A 57-year-old lady with an 18-month history of metastatic adenocarcinoma of the caecum presented with decreased vision over 2 months. She had been treated with a combination of chemotherapy and bowel and liver resection. Lung and joints were involved. Examination revealed a large macular choroidal metastasis (Figure 2c). Three intravitreal bevacizumab injections were planned monthly, but review after the second revealed growth (Figure 2d). A third injection was given, with simultaneous referral for EBRT. This patient is now deceased.

Discussion

Published work on the use of intravitreal bevacizumab in the treatment of choroidal disorders is prolific, and recent success in the treatment of choroidal metastasis is reported with tumour regression.2, 3, 4, 5, 6, 7, 8, 9 Our outcomes in two cases of adenocarcinoma of caecum, one breast carcinoma, and one adenocarcinoma of lung do not replicate this finding.
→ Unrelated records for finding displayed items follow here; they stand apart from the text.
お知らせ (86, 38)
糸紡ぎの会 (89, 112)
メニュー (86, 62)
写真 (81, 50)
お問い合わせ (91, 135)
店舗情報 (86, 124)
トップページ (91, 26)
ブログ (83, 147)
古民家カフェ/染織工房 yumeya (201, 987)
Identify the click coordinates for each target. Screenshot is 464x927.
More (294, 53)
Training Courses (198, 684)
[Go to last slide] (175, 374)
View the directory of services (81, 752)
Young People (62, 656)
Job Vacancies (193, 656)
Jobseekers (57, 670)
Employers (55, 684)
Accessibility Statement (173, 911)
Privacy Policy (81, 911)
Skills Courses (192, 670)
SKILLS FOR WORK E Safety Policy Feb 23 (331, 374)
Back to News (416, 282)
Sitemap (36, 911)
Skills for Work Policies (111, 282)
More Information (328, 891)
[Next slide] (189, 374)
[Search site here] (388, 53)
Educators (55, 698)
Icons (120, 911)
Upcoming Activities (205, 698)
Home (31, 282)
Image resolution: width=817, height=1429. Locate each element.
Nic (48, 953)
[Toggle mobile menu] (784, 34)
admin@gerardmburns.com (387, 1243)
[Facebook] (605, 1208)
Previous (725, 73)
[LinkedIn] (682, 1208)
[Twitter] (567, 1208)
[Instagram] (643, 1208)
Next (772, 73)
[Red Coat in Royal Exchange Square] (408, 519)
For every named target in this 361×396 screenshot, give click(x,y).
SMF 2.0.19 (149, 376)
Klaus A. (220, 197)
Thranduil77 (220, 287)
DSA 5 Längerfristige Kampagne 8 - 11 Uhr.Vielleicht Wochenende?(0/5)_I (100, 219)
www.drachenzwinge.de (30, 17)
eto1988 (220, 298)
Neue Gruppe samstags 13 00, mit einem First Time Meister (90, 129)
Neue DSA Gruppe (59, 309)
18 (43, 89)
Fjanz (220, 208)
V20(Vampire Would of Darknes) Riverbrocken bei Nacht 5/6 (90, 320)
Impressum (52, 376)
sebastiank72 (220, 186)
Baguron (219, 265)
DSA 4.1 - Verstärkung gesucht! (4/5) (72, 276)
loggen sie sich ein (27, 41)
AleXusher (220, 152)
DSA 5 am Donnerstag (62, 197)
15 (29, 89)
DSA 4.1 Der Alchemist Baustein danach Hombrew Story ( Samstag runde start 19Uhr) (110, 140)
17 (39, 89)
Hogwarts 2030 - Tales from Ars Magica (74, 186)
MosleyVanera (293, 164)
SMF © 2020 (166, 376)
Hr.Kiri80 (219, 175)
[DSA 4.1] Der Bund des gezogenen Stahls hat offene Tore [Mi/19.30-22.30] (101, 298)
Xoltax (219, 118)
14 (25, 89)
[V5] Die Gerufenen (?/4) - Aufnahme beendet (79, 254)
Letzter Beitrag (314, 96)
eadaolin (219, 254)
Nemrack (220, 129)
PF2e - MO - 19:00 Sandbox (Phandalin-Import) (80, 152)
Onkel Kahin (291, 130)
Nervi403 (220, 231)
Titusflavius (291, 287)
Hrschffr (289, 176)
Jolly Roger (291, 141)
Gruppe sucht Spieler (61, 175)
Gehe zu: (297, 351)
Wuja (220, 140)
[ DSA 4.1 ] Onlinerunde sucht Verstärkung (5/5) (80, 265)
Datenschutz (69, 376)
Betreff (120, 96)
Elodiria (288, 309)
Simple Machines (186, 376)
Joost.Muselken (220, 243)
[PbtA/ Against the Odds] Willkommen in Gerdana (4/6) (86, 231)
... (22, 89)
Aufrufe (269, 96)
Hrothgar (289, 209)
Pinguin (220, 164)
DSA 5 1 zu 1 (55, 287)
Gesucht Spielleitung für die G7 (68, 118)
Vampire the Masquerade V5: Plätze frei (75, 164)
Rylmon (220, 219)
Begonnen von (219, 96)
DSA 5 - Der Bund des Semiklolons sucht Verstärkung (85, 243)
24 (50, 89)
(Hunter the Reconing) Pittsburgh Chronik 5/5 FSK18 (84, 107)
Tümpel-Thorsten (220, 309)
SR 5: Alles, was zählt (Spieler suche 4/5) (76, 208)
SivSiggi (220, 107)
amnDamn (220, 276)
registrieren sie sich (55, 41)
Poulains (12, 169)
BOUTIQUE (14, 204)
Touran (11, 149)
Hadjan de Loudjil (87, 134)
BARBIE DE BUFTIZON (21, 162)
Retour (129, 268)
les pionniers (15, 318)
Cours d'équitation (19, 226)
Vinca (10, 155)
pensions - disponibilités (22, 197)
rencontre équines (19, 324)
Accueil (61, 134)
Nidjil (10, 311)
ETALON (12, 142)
Difference in pathologies do not explain this, as good effects have been described treating metastases from the same primaries: colon,4 breast,2, 5, 8 and lung.6 One case, a breast metastasis, who had undergone EBRT in the previous 4 months with no immediate response, did regress after intravitreal bevacizumab. It is debatable whether this represented a delayed response to EBRT or was stimulated by the course of bevacizumab injections.

We used bevacizumab 1.25 mg in 0.05 ml, prepared from a vial commercially available for intravitreal use (Avastin). Previous reports have used bevacizumab 2.5 mg3, 5, 6, 9 and others 4 mg.2, 4 The most recent cohort published7 used bevacizumab 1.25 mg and report regression in 3 cases with comparable pathologies.

Lin et al4 postulated that exudation could hinder the drug from reaching tumour in one eye with progressed disease. This could limit the potential efficacy of intravitreal bevacizumab in this condition, as most choroidal metastases are associated with significant exudation. OCT findings revealed that bevacizumab did not consistently reduce subretinal fluid, which is perhaps surprising given its known effects in exudative age–related macular degeneration and diabetic maculopathy. Of relevance, may be the consideration that in choroidal metastatic lesions, the choriocapillaris and Bruch’s membrane are intact, and this may hinder the passage of the bevacizumab molecule through the retina, as compared with diabetes and age-related macular degeneration where RPE and the blood–retinal barrier are compromised.11, 12

If effective, intravitreal bevacizumab undoubtedly represents a convenient, well-tolerated local treatment for choroidal metastases. However, these results do not support the use of 1.25 mg/0.05 ml bevacizumab injections as the primary treatment for choroidal metastasis. Further work is required to define which cases may benefit from treatment and at which dose.